Come in ogni gioco horror che si rispetti dovrete fare il possibile per restare alla luce, per questo motivo le lampade ad olio, i fiammiferi ed altri strumenti del genere vi torneranno indispensabili, oltre a permettervi ovviamente di orientarvi nelle zone più tenebrose. Contrariamente a quanto si pensi, l’inventario è limitato, ciò significa che potete portare con voi un numero ridotto di oggetti.

Esplorerete diversi scenari lungo il cammino, raccoglierete cartoline e lettere, decifrerete scritte apparentemente incomprensibili e vi imbatterete in enigmi da risolvere, i quali richiederanno un minimo di logica per essere risolti. Non mancano all’appello cadaveri e resti decomposti, alluncinazioni e luoghi oscuri con minacce che si annidano dietro l’angolo, pronte a farvi sobbalzare dalla sedia.

Amenesia Rebirth vi terrà in tensione per l’intera durata, fuggirete per lunghi corridoi, vi nasconderete in delle stanze, sentirete sempre il fiato sul collo anche quando non vi sono minacce nei paraggi, dopotutto è pur sempre un gioco horror, e se provenite dai vecchi capitoli sapete a cosa alludiamo.
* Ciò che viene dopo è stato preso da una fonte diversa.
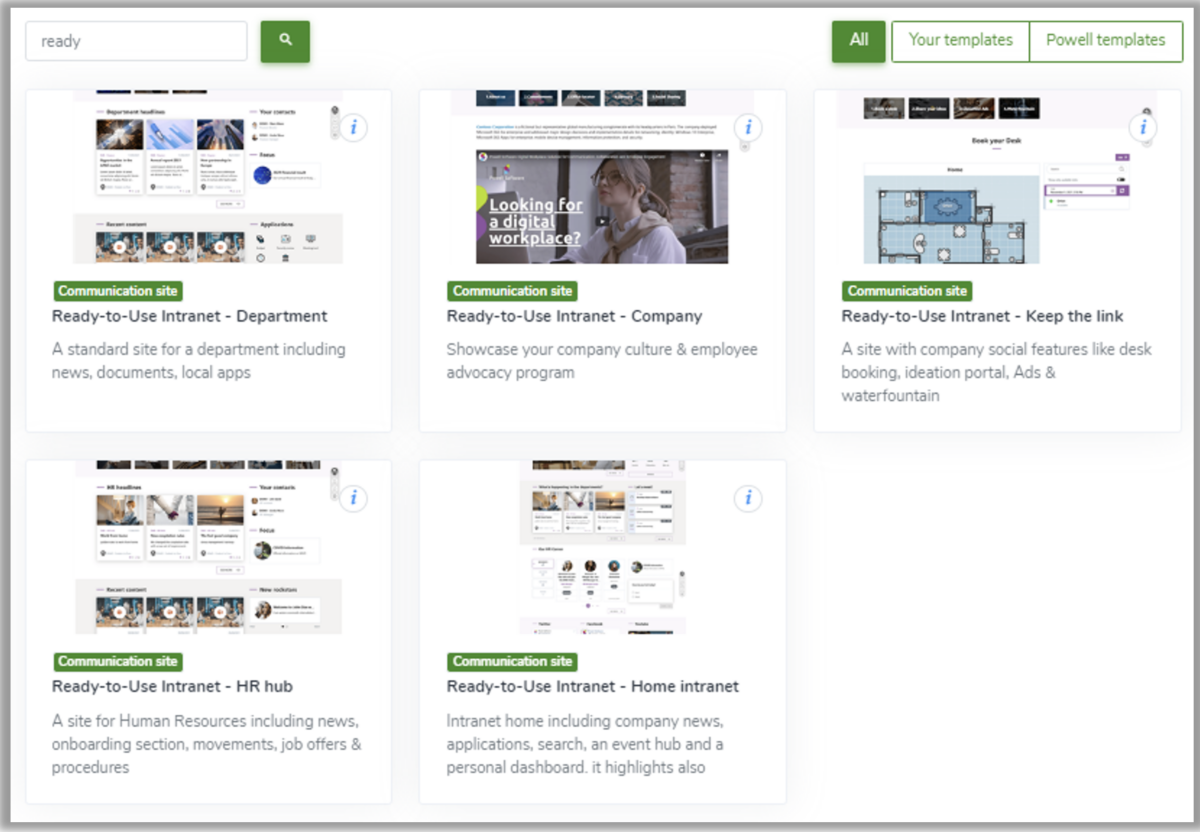This screenshot has height=832, width=1200.
Task: Click the Communication site badge on Company card
Action: (x=512, y=291)
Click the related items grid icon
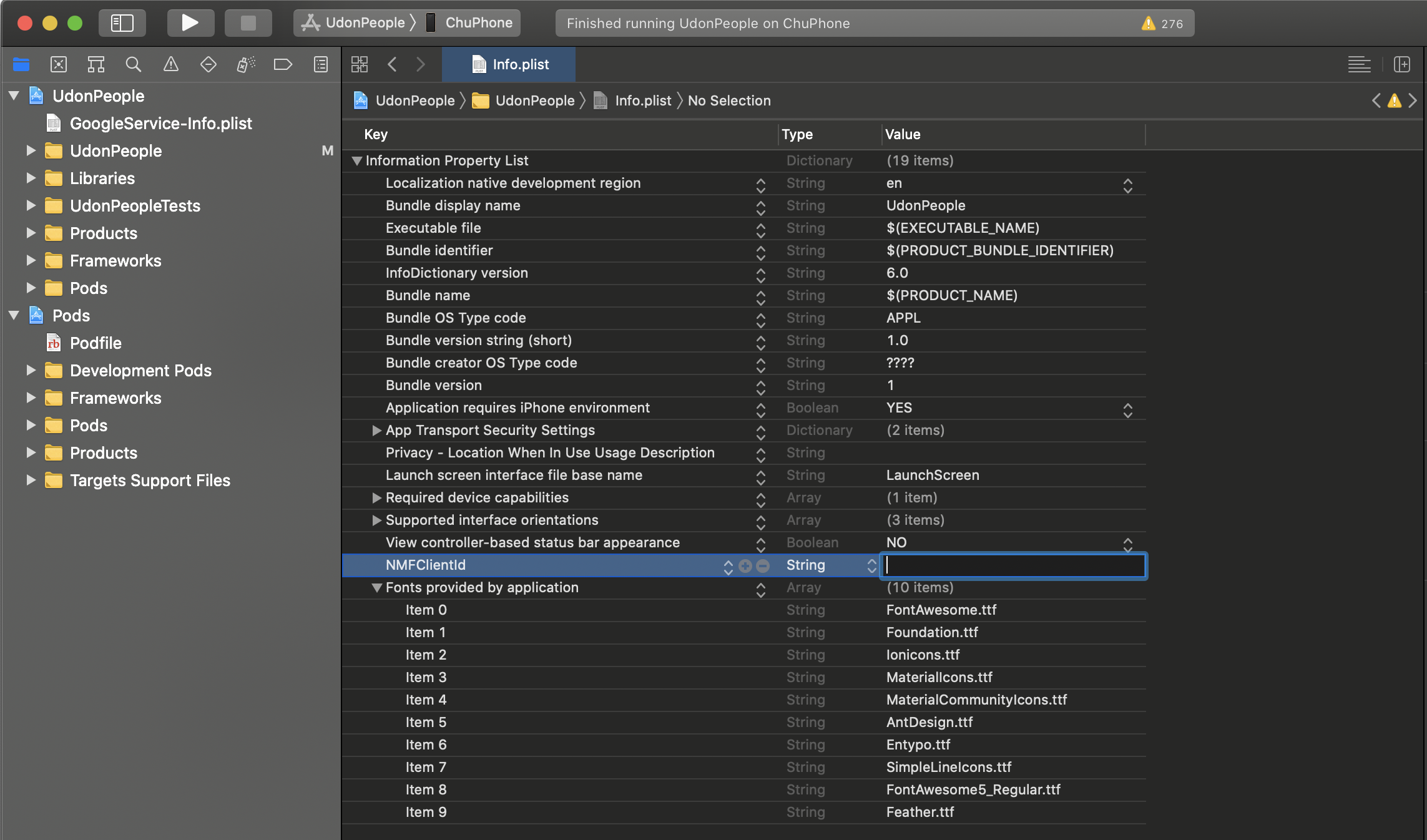The width and height of the screenshot is (1427, 840). point(360,64)
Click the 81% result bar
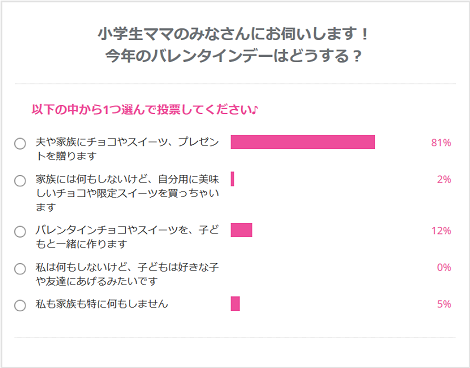 coord(303,142)
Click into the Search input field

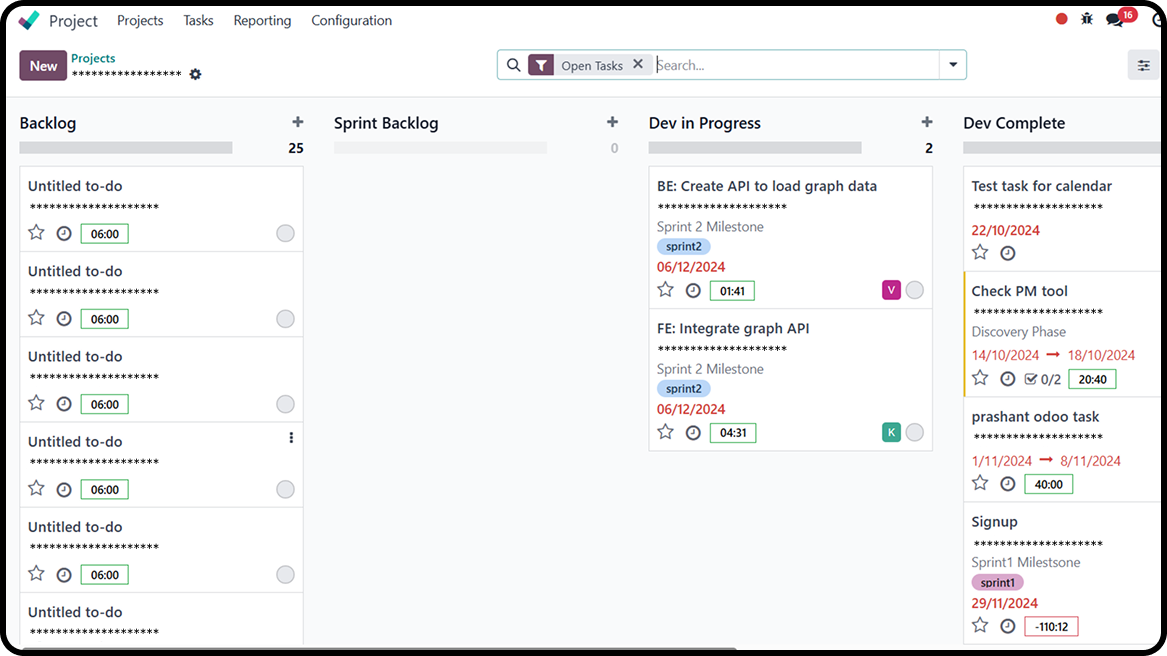pyautogui.click(x=795, y=65)
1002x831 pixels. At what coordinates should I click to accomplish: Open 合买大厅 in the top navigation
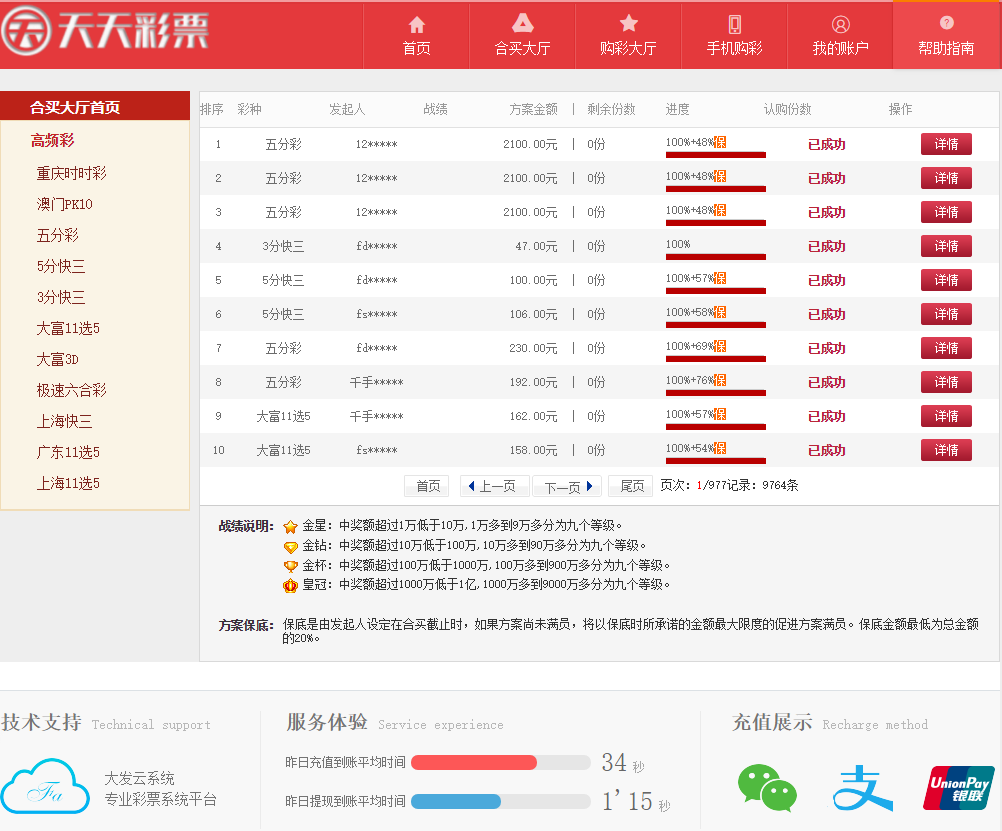coord(522,35)
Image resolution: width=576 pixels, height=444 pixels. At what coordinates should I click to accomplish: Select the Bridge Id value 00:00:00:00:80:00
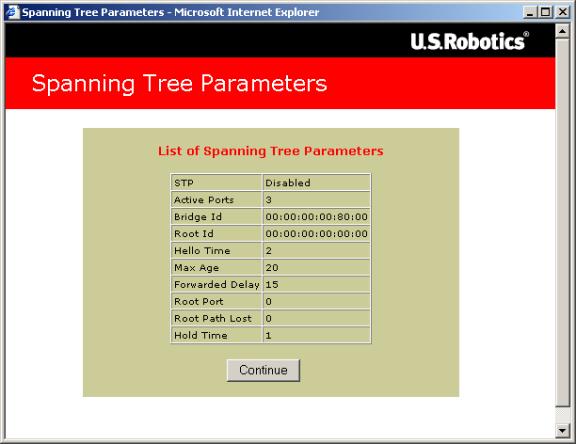pyautogui.click(x=317, y=217)
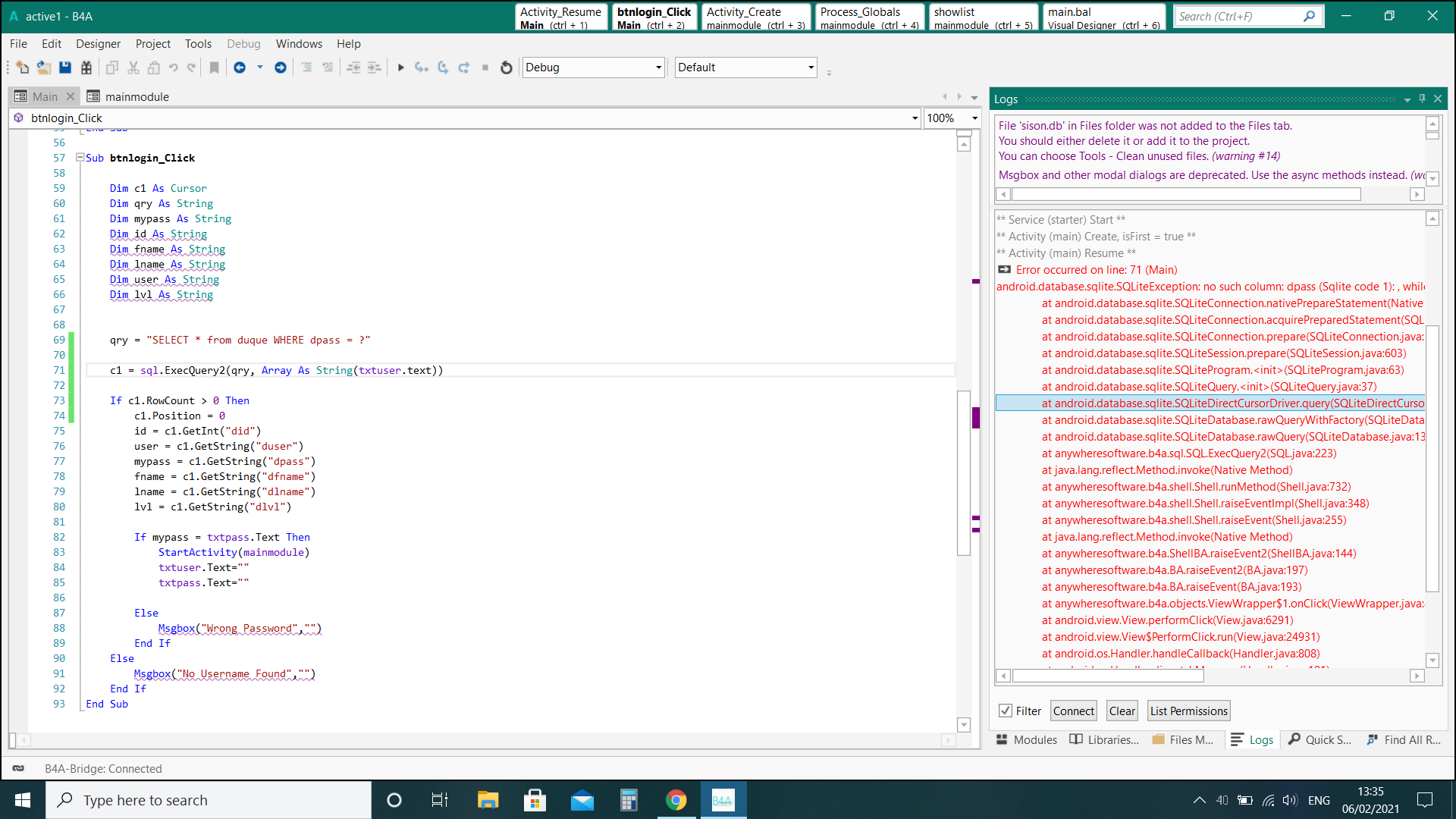Image resolution: width=1456 pixels, height=819 pixels.
Task: Open the Default configuration dropdown
Action: pyautogui.click(x=811, y=67)
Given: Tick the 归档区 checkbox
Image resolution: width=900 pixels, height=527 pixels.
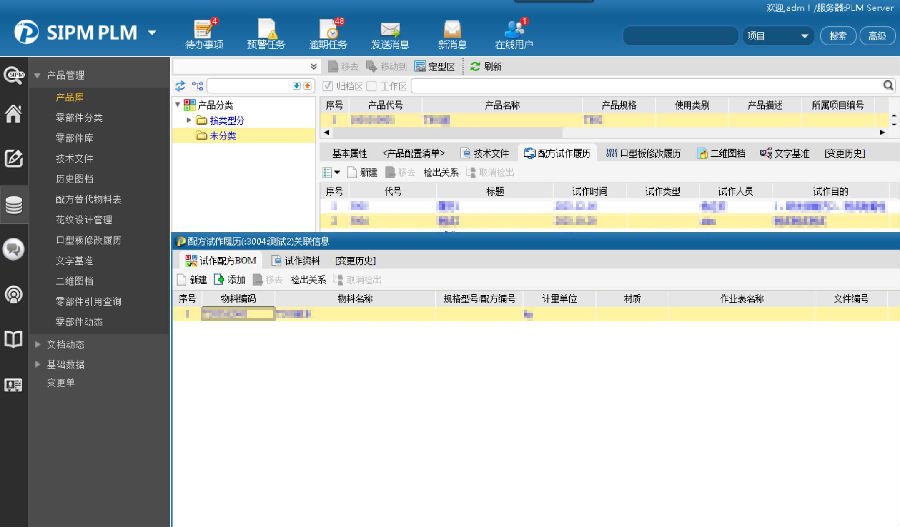Looking at the screenshot, I should [328, 86].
Tra i luoghi presenti vi sono caverne, cisterne, villaggi, fabbriche, templi e città, da elogiare dunque la diversificazioni degli scenari, contrariamente a quanto accadeva in passato, dove il giocatore si ritrovava per lo più all’interno del medesimo luogo, pur diversificando le varie stanze in parte.

Rebirth è un susseguirsi di enigmi, dialoghi e monologhi, ciò in parte smorza quel senso di frustrazione scaturito dai giochi horror, quasi a voler in alcuni momenti allentare la tensione, per offrire al giocatore la possibilità di prendere respiro in vista di una nuova minaccia.

Sul fronte grafico il titolo non strizza di certo l’occhio alla nuova generazione, apportando sicuramente delle migliorie rispetto ai precedenti capitoli, ma che non sono ancora sufficienti da ammagliare i giocatori.

Abbiamo apprezzato una trama mai banale e scontata, blanda o noiosa, ed un doppiaggio che si sposa alla perfezione con la caratterizzazione della protagonista, senza contare una colonna sonora i cui effetti e le melodie non sono mai posti a caso.

Da elogiare anche il frame rate, il quale risulta stabile per l’intera durata dell’avventura. Amnesia è tornato a distanza di molti anni dall’ultimo capitolo, a dimostrazione di come gli autori abbiano ancora molto da raccontare.